About this exercise: Every entry is to be copied exactly as written, and the pictures are to be skipped.

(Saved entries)
◇ ◇ ◇ ◇ ◇ ◇ ◇
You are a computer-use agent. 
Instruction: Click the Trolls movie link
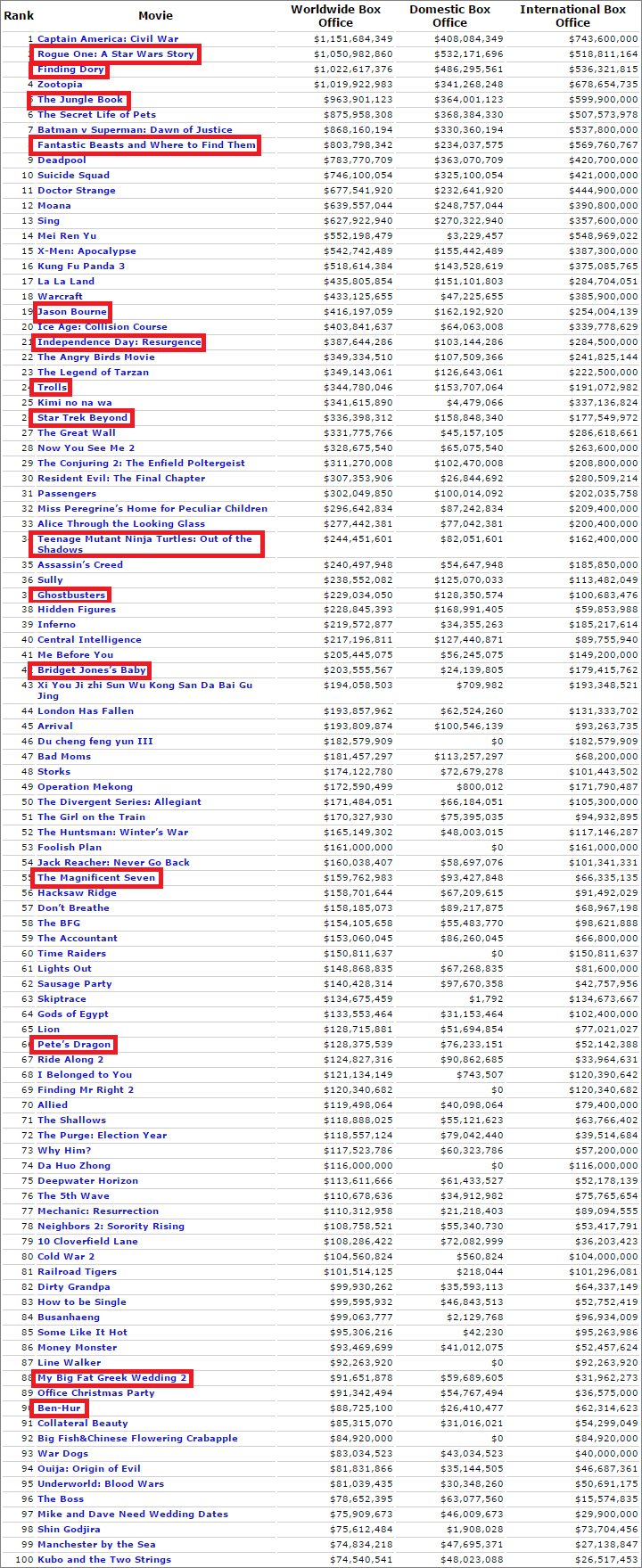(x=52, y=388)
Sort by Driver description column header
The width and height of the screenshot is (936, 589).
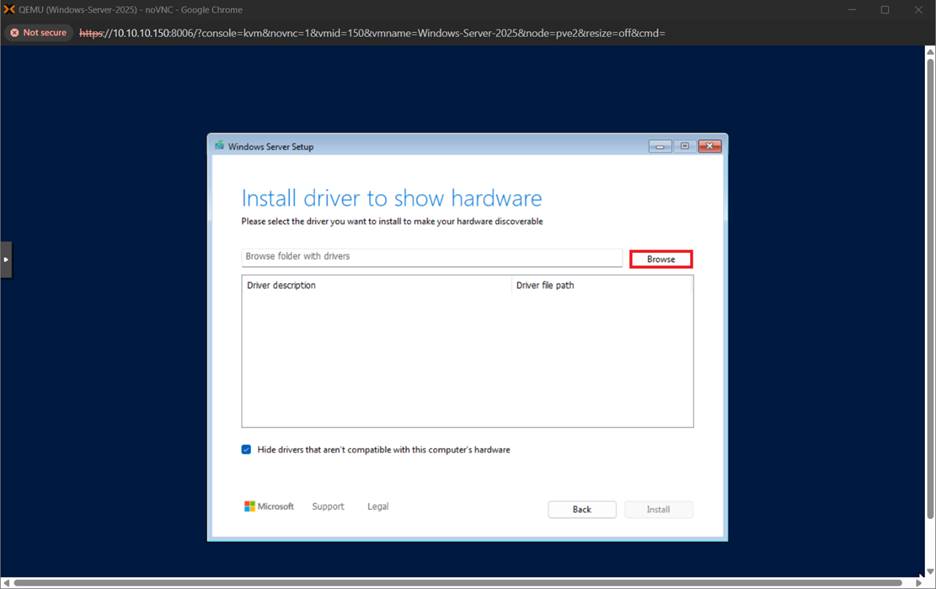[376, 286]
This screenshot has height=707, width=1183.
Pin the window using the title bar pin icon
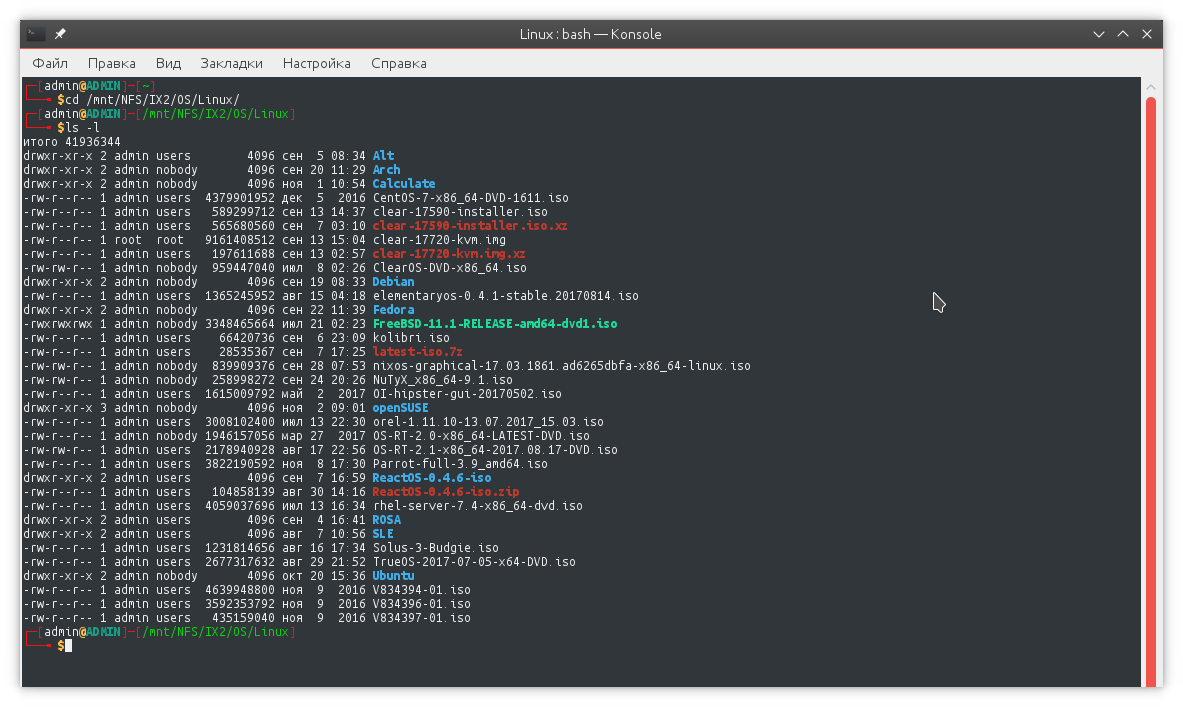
◇ ◇ ◇ ◇ ◇ ◇ ◇
Solution:
You are a computer-use agent. 
Instruction: Click the Trolls movie link
(x=52, y=388)
Sort by Driver description column header
The width and height of the screenshot is (936, 589).
[376, 286]
This screenshot has height=707, width=1183.
Pin the window using the title bar pin icon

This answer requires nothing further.